The annual State of Southeast Asia survey shows opinion remains quite divided over US-China tensions. However, the mood towards the US has improved with the new president while suspicion towards China has grown.
If forced to choose between the two superpowers, 61.5 per cent of respondents would choose the US (up from 53.6 per cent last year). Only 38.5 per cent would choose China (down from 46.4 per cent last year). But there was a more significant swing towards the US at the country level, with a majority of people in only three countries choosing China compared with seven countries last year.

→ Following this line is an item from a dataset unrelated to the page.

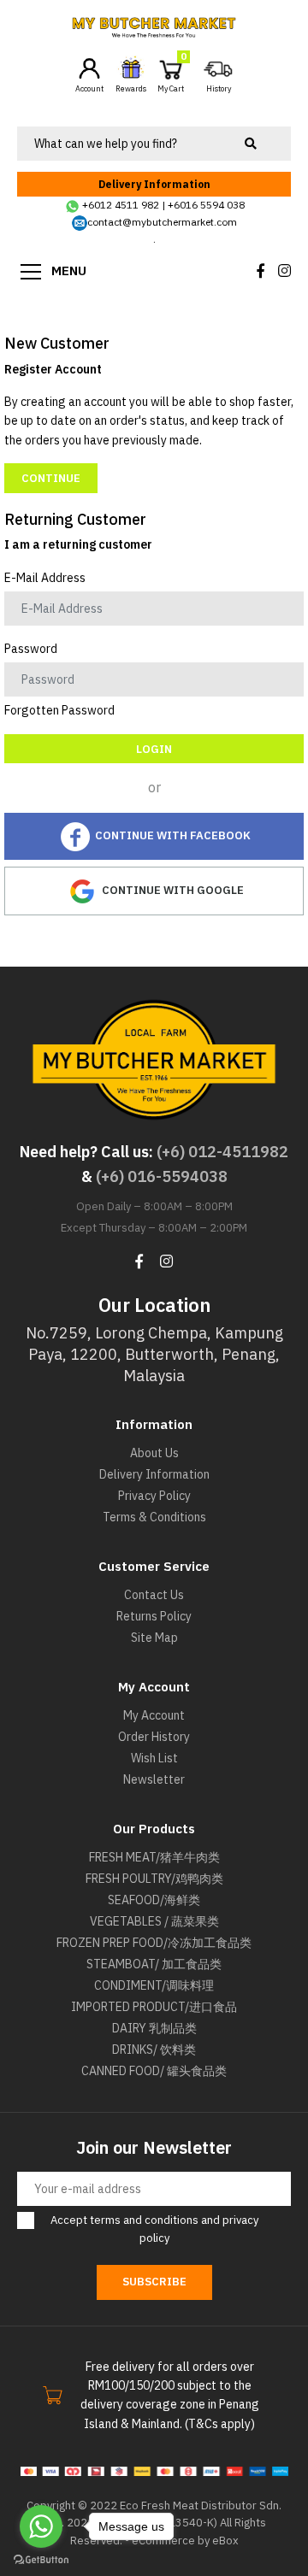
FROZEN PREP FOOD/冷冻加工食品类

The survey also shows Australia’s rank as the preferred country for tertiary education has fallen from third choice behind the US and Europe in 2019 to fifth choice in this year’s survey, now also behind Japan and Britain (broken out of Europe post-Brexit).
In another blow for the education export sector, the proportion of people choosing Australia has fallen from 21.2 per cent to 12.3 per cent. However, the survey does not explain whether the decline last year was due to Australia’s more severe pandemic shutdowns than some competing education exporters, such as Britain.